E. Increased tumour uptake is a function of proliferative activity and is also related to viable tumour cell number. Hence, if 18F-FDG is related to tumour cell viability, then reduction in uptake (with effective chemotherapy) should reflect increased tumour cell killing rate. Clinical trials have demonstrated uptake of 18F-FDG as an early and sensitive pharmacodynamic marker of the anti-tumoral effect of chemotherapy, even as early as the first cycle of chemotherapy. An oncologist can now evaluate a therapy regime efficacy even after just one chemotherapy session using this imaging technique, and can also change the regime immediately, avoiding extra costs wasted in useless therapies and saving the patient from side-effects from a therapy which is not giving any benefits.

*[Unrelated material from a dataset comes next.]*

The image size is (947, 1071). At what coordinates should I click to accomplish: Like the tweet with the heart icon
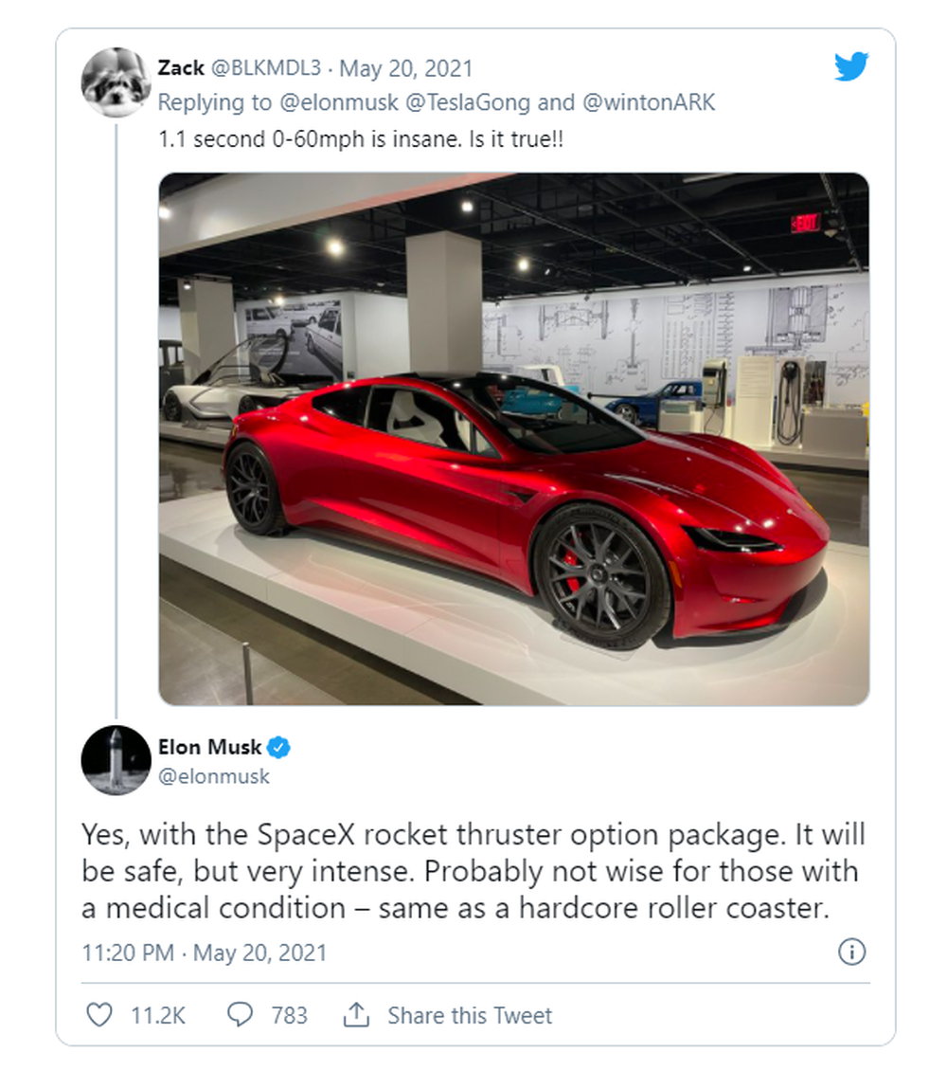99,1015
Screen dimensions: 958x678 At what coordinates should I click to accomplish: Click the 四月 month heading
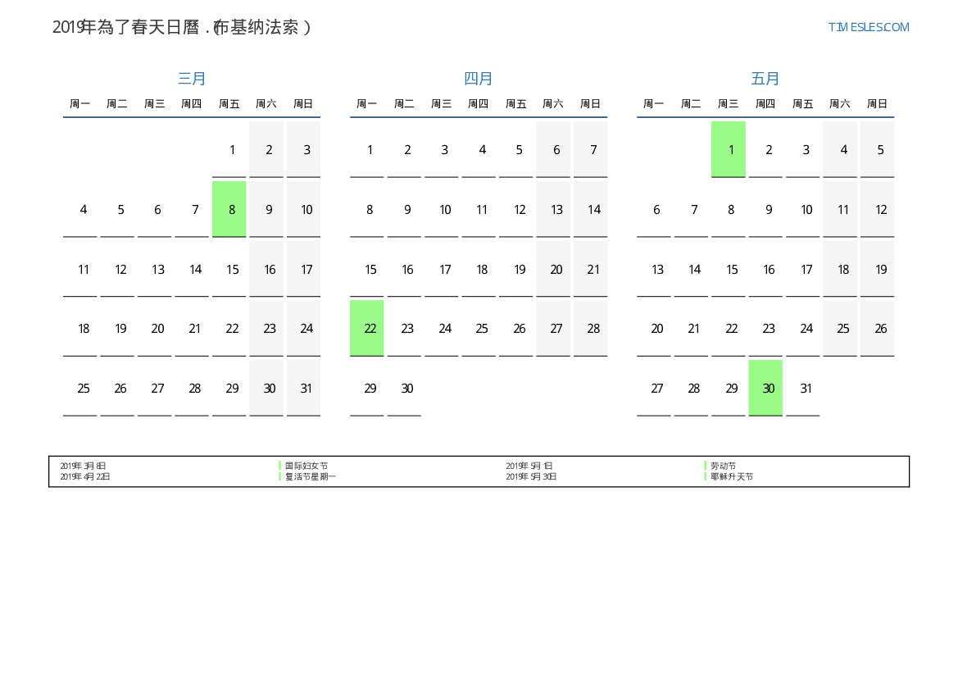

F. Post-radiotherapy PET/CT helps determine whether any residual viable tumour is still present. This is difficult to distinguish on CT because both scar tissue (radiotherapy changes) and  disease can alter anatomy. When a patient presents with a tumour (as in lung carcinoma) with surrounding oedema, PET/CT permits the evaluation of the exact extent of the lesion, thus allowing better radiotherapy planning.

Dual-modality: PET and CT

Many might think that PET and CT were originally incorporated together as we know them today only to help doctors in accurately localizing the origin of tracer accumulation, giving patients a more definitive report. It was a physicist and an engineer (Townsend and Nutt) who implemented dual-modality. Attenuation is one of the major sources of artifact in PET, a process by which a beam of radiation is reduced in amplitude and intensity when passing through a material, in this case the radioactive signal emitted from a point source within the patient passing through the patient tissues. Attenuation is caused by a combination of absorption and scattering processes. The deeper within the body the source of radiation is, or the denser the tissues, the more the attenuation. To correct for attenuation, transmission (as opposed to emission) images derived from an external Germanium-68 or Gallium-68 positron-emitting source, or an external radioactive source which decays by emission of single events (Caesium-137), started being used. This required a blank scan and another transmission scan of the patient. These methods have been used successfully for many years, but were time-consuming and the radioactive source caused noisy transmission images propagated into the PET images. As stated above, a breakthrough occurred when high resolution, low noise CT transmission maps started being used. CT maps are obtained with X-rays of energy of 80 Kiloelectron Volts (KeV), while attenuation must be corrected in PET for photons of 511 KeV by attenuation correction algorithms. Besides a better quality attenuation

correction of PET images and significantly shorter scan times, the superimposition of CT to PET improved the interpretation of PET images because anatomic and structural characteristics of tissue were added to the physiologically mediated distribution of the tracer. PET/CT scanners can produce functional PET and anatomical CT data in one session, without moving the patient and with minimal delay between reconstruction and fusion of the two image data sets3. Hitting two birds with one stone!


1. De Chiro G, DeLaPaz R, Brooks R et al. Glucose utilisation of cerebral gliomas measured by 18F-fluorodeoxyglucose and PET. Neurology 1982; 32:1323.

2. Doung C, Demitriou H, Weih L et al. Eur J Nucl Med Mol Imaging 2006; 33:759-

3. Messa C, Bettinardi V, Picchio M et al. Q J Nucl Med Mol Imaging 2004; 48:66-75.